LISTA DE TAREFAS:
- A) Segundo o artigo sobre as promessas eleitorais, quantas pessoas emigraram de Portugal em quatro anos?
- B) Reproduza o trecho do artigo sobre as promessas eleitorais entre "Com a aproximação" e "dia, até Outubro.", inclusive.
- C) De acordo com o artigo sobre as promessas eleitorais, por que razão colocar os professores a tempo e horas seria possível?

EXCERTO SELECIONADO:
::::::

Uma compilação de anteriores afirmações de Passos Coelho, barítono categórico e pomposo, circula nas redes sociais: recusa de aumentar impostos, especialmente o IVA, seria criminoso cortar as pensões baixas, urgente reduzir os bónus dos gestores públicos, necessário cortar a despesa do Estado, pugnar por reformas estruturais. Privatizar activos para realizar dinheiro seria política criminosa; jamais reduziria ordenados abaixo dos mil euros; acabar com o 13º mês seria tremendo disparate. Choroso, lamentava os 300 mil desempregados sem subsídio. Algumas das suas frases ficaram célebres pela antítese da prática posterior: “aumentar impostos é sempre o caminho mais fácil”, “ não iremos diminuir mais a despesa, mas sim aumentar a base de incidência de impostos”, “não matemos o doente com a cura”, “não digamos hoje uma coisa, amanhã outra”, devemos “valorizar cada vez mais a palavra, para podermos acreditar nela.
Com a aproximação das eleições tudo muda. Os Portugueses já não são piegas mas empreendedores, os cientistas já não tratam de inutilidades, acrescentam conhecimento, a Segurança Social pública já não é para reformar, mas para consensualizar, a classe média já não vive acima das possibilidades, passou a ser o cimento da coesão social. Vale a pena um exercício de imaginação sobre quais vão ser as novas promessas, como devolver cortes a pensões e ordenados em quatro anos, devolver sobretaxa de IRS ainda este ano e extinguir suavemente a contribuição de solidariedade, mesmo nas pensões mais altas. Ameaças encobertas, como o corte permanente de 600 milhões em pensões, não verão mais a luz do dia, até Outubro.
Mais interessante será a girândola de benesses: médico de família a todos os Portugueses, aumentar os recursos para Universidades e Ciência, reduzir ou mesmo extinguir a pobreza, baixar as tarifas da energia, aumentar a natalidade, distribuir mais depressa os fundos comunitários, acabar com a burocracia, aproximar a justiça dos cidadãos em tempo e em custo, colocar professores a tempo e horas, ampliar o crédito às empresas, reformar o Estado, apaziguar as forças de segurança, contentar os militares, aumentar juízes e magistrados.
Cada promessa tem seu caveat: médico para todos depende de investimento nas unidades familiares e nos cuidados continuados, os quais foram congelados; mais dinheiro para Universidades vem associado a reformas dos anos trinta, à Carneiro Pacheco; reduzir a pobreza depende mais do emprego que tudo o resto e quem o considere um dano colateral da economia nunca perceberá o seu papel no crescimento. Baixar as tarifas da energia, agora que é o Governo da China quem a produz, obriga a um incidente diplomático. Aumentar a natalidade implicaria fazer regressar a Portugal os 350 mil que emigraram em quatro anos, oferecer-lhes emprego e tranquilidade para poderem ser pais e mães. Distribuir mais depressa os fundos europeus, como? Se nem em ano de eleições os responsáveis se tornaram diligentes. Para acelerar a burocracia seria necessário compreender a administração e conquistá-la, quando o Governo se entreteve a depreciá-la, substituindo-a por afilhados e consultores. Acelerar a justiça e baixar-lhe os custos implicaria criar respeito, em vez de gerar cobiças de dourados vistos e negócios correlativos. Colocar os professores a tempo e horas, sim, aí creio ser possível: são menos os colocandos e mais os informáticos, Crato vai cumprir seu ideal, seria desastroso falhar. Crédito fácil para empresas parece difícil, continuando o famoso banco de fomento envolto em bruma nortenha. Reformar o Estado? Impossível, esgotou-se o tempo da anestesia, com a saída da Troika. Pagar melhor a forças de segurança, militares, juízes e magistrados, claro que sim, inventar-se-á o dinheiro. O pior virá depois, quando a sinfonia dos excluídos exigir o mesmo.

::::::

ITENS DO CONJUNTO:
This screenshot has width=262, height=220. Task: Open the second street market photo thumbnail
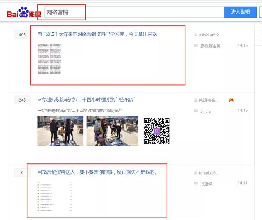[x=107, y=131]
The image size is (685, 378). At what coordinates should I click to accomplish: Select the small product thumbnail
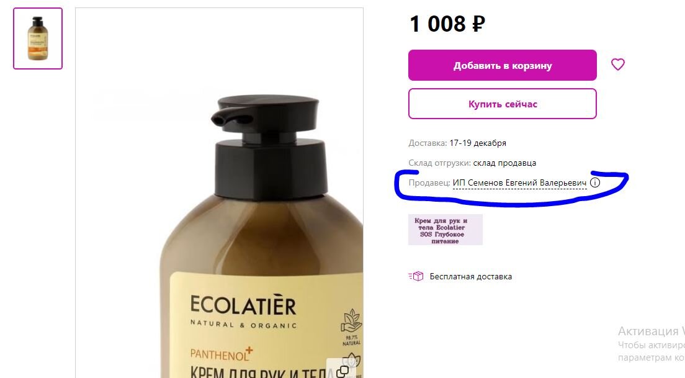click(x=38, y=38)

::::::

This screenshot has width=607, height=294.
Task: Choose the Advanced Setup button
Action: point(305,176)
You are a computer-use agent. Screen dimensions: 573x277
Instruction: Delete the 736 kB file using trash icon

::::::

LISTA DE SOLUÇÕES:
- A) 350 mil.

- B)
Com a aproximação das eleições tudo muda. Os Portugueses já não são piegas mas empreendedores, os cientistas já não tratam de inutilidades, acrescentam conhecimento, a Segurança Social pública já não é para reformar, mas para consensualizar, a classe média já não vive acima das possibilidades, passou a ser o cimento da coesão social. Vale a pena um exercício de imaginação sobre quais vão ser as novas promessas, como devolver cortes a pensões e ordenados em quatro anos, devolver sobretaxa de IRS ainda este ano e extinguir suavemente a contribuição de solidariedade, mesmo nas pensões mais altas. Ameaças encobertas, como o corte permanente de 600 milhões em pensões, não verão mais a luz do dia, até Outubro.

- C) Porque os professores a colocar são menos e os informáticos são mais. Além disso, Crato vai cumprir o seu ideal, e falhar seria desastroso.